> **Supplied information**:
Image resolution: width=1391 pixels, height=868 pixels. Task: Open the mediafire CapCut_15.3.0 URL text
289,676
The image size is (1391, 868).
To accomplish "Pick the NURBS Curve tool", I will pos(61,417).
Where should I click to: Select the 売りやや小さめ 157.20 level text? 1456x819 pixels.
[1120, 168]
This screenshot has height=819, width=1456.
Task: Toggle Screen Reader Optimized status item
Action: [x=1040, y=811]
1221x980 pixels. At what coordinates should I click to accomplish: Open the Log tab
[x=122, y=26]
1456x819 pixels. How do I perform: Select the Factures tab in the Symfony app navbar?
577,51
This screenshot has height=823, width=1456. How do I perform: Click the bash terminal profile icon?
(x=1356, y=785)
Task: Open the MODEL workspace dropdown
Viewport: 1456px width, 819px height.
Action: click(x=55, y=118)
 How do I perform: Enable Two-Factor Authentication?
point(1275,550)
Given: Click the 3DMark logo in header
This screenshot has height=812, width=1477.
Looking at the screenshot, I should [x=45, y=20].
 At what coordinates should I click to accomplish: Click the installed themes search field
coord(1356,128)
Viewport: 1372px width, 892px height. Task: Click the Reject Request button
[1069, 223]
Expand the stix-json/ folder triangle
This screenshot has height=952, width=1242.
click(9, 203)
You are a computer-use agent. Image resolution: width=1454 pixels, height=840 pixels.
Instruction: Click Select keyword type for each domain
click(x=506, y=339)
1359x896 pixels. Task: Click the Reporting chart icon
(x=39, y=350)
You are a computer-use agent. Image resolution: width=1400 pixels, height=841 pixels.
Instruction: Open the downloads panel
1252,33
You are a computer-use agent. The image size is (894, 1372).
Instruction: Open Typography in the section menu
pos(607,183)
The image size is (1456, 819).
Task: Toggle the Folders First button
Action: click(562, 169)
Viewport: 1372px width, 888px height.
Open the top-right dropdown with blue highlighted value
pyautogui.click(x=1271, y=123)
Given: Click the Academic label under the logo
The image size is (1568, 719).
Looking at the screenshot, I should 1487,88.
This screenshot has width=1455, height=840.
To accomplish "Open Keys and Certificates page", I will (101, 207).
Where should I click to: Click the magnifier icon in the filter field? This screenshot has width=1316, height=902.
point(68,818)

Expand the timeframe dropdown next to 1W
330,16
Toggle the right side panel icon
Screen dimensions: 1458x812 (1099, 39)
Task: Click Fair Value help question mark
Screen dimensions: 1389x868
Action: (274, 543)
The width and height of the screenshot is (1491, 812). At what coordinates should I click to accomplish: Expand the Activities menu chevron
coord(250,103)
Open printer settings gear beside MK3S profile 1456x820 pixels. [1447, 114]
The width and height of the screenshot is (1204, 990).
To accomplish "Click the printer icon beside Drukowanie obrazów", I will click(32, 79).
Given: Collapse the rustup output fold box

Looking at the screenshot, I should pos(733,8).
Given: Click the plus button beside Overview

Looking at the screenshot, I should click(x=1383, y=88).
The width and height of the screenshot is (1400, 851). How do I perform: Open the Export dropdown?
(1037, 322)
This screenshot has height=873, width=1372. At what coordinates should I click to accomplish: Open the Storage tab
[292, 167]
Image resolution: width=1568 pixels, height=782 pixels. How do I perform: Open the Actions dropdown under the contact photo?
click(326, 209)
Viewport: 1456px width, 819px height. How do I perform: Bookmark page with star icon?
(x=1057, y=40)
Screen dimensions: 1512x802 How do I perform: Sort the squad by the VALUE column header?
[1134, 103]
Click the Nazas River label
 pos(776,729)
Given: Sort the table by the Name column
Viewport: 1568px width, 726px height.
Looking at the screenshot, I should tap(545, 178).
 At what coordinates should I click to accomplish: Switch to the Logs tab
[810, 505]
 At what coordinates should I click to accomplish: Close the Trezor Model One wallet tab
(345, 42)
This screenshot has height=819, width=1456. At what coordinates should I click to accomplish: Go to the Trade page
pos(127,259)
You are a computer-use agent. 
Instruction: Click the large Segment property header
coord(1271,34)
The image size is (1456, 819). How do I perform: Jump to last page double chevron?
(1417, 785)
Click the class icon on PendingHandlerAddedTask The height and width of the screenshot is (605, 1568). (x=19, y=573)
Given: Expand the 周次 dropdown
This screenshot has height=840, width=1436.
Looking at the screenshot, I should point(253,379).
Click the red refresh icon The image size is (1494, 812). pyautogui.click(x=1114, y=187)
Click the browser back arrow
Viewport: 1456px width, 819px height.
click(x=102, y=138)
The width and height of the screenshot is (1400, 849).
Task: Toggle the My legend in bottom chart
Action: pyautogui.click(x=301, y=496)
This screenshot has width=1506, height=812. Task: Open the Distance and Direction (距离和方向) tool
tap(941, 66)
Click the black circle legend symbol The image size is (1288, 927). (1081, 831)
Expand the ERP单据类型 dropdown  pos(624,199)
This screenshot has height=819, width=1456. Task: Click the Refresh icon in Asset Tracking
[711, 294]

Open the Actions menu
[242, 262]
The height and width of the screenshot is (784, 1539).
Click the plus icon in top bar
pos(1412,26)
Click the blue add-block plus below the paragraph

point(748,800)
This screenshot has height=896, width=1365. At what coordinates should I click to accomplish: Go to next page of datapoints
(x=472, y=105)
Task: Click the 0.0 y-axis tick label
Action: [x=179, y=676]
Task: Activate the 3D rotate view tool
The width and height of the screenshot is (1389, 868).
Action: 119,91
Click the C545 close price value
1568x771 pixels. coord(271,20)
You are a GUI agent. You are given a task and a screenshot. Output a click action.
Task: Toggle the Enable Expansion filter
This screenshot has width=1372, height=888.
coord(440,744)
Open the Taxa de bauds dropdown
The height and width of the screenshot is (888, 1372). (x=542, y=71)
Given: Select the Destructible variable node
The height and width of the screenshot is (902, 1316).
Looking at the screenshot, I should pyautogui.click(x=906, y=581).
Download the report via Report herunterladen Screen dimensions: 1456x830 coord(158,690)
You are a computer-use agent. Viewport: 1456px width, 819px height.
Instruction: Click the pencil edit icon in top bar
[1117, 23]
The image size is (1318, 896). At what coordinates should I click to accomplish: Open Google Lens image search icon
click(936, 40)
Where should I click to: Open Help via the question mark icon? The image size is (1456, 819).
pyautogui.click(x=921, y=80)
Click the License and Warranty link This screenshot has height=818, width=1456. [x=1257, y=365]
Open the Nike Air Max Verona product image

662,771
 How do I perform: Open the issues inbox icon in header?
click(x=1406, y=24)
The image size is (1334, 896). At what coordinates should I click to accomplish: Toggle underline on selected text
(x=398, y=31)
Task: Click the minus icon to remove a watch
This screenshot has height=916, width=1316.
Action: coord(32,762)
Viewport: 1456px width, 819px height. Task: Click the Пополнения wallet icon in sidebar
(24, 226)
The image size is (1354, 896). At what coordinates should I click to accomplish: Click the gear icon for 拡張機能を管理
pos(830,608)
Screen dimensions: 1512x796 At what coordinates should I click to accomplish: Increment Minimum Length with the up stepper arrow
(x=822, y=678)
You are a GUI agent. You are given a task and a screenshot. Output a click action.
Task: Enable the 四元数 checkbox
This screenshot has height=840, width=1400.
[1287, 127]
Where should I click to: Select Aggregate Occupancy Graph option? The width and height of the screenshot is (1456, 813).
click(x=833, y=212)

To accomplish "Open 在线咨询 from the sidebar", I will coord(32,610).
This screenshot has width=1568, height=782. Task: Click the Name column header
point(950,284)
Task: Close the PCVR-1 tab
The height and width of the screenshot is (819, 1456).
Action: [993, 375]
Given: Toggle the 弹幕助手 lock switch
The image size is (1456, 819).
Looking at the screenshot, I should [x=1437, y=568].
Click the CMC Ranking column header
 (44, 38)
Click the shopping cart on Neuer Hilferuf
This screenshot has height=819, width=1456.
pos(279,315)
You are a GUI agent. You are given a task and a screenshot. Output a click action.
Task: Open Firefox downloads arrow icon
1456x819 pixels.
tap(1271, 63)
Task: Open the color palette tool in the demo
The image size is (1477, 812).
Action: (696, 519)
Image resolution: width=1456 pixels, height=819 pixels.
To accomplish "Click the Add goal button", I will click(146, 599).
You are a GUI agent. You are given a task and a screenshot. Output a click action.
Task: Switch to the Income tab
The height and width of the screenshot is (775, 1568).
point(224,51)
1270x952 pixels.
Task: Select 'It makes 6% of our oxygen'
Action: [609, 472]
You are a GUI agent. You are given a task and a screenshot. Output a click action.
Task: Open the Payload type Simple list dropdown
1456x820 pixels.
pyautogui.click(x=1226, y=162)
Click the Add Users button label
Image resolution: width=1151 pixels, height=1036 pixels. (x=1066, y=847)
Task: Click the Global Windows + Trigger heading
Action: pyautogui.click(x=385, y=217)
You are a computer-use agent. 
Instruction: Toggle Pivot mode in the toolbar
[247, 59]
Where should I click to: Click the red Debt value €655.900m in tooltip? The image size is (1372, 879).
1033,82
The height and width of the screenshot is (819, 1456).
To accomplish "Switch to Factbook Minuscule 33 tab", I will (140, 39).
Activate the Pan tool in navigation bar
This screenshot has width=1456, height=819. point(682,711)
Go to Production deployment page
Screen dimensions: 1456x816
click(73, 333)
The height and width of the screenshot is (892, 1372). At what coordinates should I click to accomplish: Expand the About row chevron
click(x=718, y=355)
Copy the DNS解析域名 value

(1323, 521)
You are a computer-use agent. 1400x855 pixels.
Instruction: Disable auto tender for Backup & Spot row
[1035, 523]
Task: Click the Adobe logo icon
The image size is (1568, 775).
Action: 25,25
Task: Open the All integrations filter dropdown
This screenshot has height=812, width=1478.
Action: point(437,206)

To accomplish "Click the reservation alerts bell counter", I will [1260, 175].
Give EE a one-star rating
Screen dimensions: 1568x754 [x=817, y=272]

> **Task brief**: Could you restate word for word the lines above, from the one that contains "1456x819 pixels. How" through the one that contains "Viewport: 1372px width, 888px height.", and no others?

> **Response to the exercise**:
1456x819 pixels. How do I perform: Select the Factures tab in the Symfony app navbar?
577,51
This screenshot has height=823, width=1456. How do I perform: Click the bash terminal profile icon?
(x=1356, y=785)
Task: Open the MODEL workspace dropdown
Viewport: 1456px width, 819px height.
Action: click(x=55, y=118)
 How do I perform: Enable Two-Factor Authentication?
point(1275,550)
Given: Click the 3DMark logo in header
This screenshot has height=812, width=1477.
Looking at the screenshot, I should [x=45, y=20].
 At what coordinates should I click to accomplish: Click the installed themes search field
coord(1356,128)
Viewport: 1372px width, 892px height. Task: Click the Reject Request button
[1069, 223]
Expand the stix-json/ folder triangle
This screenshot has height=952, width=1242.
click(9, 203)
You are a computer-use agent. Image resolution: width=1454 pixels, height=840 pixels.
Instruction: Click Select keyword type for each domain
click(x=506, y=339)
1359x896 pixels. Task: Click the Reporting chart icon
(x=39, y=350)
You are a computer-use agent. Image resolution: width=1400 pixels, height=841 pixels.
Instruction: Open the downloads panel
1252,33
You are a computer-use agent. The image size is (894, 1372).
Instruction: Open Typography in the section menu
pos(607,183)
The image size is (1456, 819).
Task: Toggle the Folders First button
Action: click(562, 169)
Viewport: 1372px width, 888px height.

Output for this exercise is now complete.